Where are you as you sit down to read this article? How do your surroundings make you feel? Are you at peace? Anxious? What’s your place in your space? These are some of the questions that Quinten Williams encourages you to explore through his installation Painterly Accumulations Off a Wall.
Williams is fascinated by spatial interactions. “I think it’s one of the primary questions that have engaged humans for millions of years: What is my place here? How we move through an area is something that concerns us as much as any other psychological or spiritual issue.”
Painterly Accumulations is Williams’s own response to these questions, but, as an artist, it has another purpose for him.
One of the joys of painting that has captivated him for years is how the process involves manipulation; it’s the physicality of the activity that attracts him, the chance to work with or against a medium, the material aspect of stretching a canvas, the moments that arise as you bring ideas and expressions to play.
In creating this installation, Williams has had a chance to reflect on the process, to immerse himself in methodology.
Williams says each of his exhibitions has built on its forerunners — (An Uncertain Encounter Outside a Shop (2013), Some Combinations (2012) and Environments (2009) — so his current grapplings with canvas are likely to manifest in his next show. “This has given me the ability to bring together materials in different situations and different ways,” he says — a reference to the fact that it might be impossible to imagine something new, but it is certainly within our scope to reimagine our realities.
This is something he has striven to prompt through Painterly Accumulations. “It doesn’t matter to ?me if a person isn’t familiar with the discourses around painting, the ?fact that everything has already been done and so, really, all we can do ?is add to what already exists,” he says.
What does matter, though, is that his own process — the thought that inspired him to layer an object so that it transforms from something overtly recognisable into an altogether more abstract concept — might jog a memory or sentiment in the viewer’s mind.
He enjoys the notion that people might be encouraged to engage with the questions, just as he does.
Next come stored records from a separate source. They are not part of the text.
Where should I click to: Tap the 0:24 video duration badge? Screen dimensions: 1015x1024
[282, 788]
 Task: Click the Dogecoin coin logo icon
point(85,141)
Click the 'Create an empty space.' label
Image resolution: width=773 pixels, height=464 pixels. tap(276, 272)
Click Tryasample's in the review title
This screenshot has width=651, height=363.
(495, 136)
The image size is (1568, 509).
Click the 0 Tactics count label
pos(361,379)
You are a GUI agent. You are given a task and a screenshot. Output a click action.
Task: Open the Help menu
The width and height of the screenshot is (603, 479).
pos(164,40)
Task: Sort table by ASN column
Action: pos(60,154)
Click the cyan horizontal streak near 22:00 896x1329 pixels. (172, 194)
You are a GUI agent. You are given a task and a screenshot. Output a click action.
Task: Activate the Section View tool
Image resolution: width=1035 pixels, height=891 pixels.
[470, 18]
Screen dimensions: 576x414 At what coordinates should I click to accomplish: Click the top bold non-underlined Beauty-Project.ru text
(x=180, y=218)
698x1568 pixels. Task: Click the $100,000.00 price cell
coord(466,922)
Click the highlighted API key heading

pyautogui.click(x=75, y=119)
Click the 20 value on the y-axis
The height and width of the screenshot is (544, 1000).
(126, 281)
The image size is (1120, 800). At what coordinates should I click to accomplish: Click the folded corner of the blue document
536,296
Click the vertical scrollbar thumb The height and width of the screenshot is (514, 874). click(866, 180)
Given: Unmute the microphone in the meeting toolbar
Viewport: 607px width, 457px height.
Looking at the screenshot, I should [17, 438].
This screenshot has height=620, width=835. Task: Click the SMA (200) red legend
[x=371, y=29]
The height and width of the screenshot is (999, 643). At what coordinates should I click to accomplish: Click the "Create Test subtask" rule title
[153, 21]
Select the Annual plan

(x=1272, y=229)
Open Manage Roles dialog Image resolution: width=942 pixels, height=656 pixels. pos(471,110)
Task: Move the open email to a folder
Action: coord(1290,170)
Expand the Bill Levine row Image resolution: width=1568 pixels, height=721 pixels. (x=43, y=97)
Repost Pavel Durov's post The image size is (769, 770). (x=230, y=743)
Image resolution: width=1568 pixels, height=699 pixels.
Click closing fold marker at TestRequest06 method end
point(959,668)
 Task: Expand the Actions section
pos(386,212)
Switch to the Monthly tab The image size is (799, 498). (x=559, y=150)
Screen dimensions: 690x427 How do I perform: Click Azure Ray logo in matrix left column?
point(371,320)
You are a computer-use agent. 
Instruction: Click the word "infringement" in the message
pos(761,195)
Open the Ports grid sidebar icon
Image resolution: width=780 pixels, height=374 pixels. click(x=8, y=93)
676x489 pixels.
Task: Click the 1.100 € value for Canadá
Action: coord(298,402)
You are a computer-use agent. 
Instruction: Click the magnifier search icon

Seeing his work spark an effect would be his ultimate prize, even if the feeling isn’t necessarily positive. In fact, Williams is comfortable with the ambiguity his work seems to engender. Some people experience the bright colours on the canvases as joyous, he reports, others find them jarring.
So, how does he see them? “For me, there’s a bit of both. They are forces challenging each other on a surface.”
A fair answer; one that mightmake a suitable description for ?an experience of life itself. This is how Williams has approached the work: a snippet of philosophy read here has played against an image that lingers in his mind and an emotion evoked by a cityscape; and he’s brought each of these elements into conversation through the paintings.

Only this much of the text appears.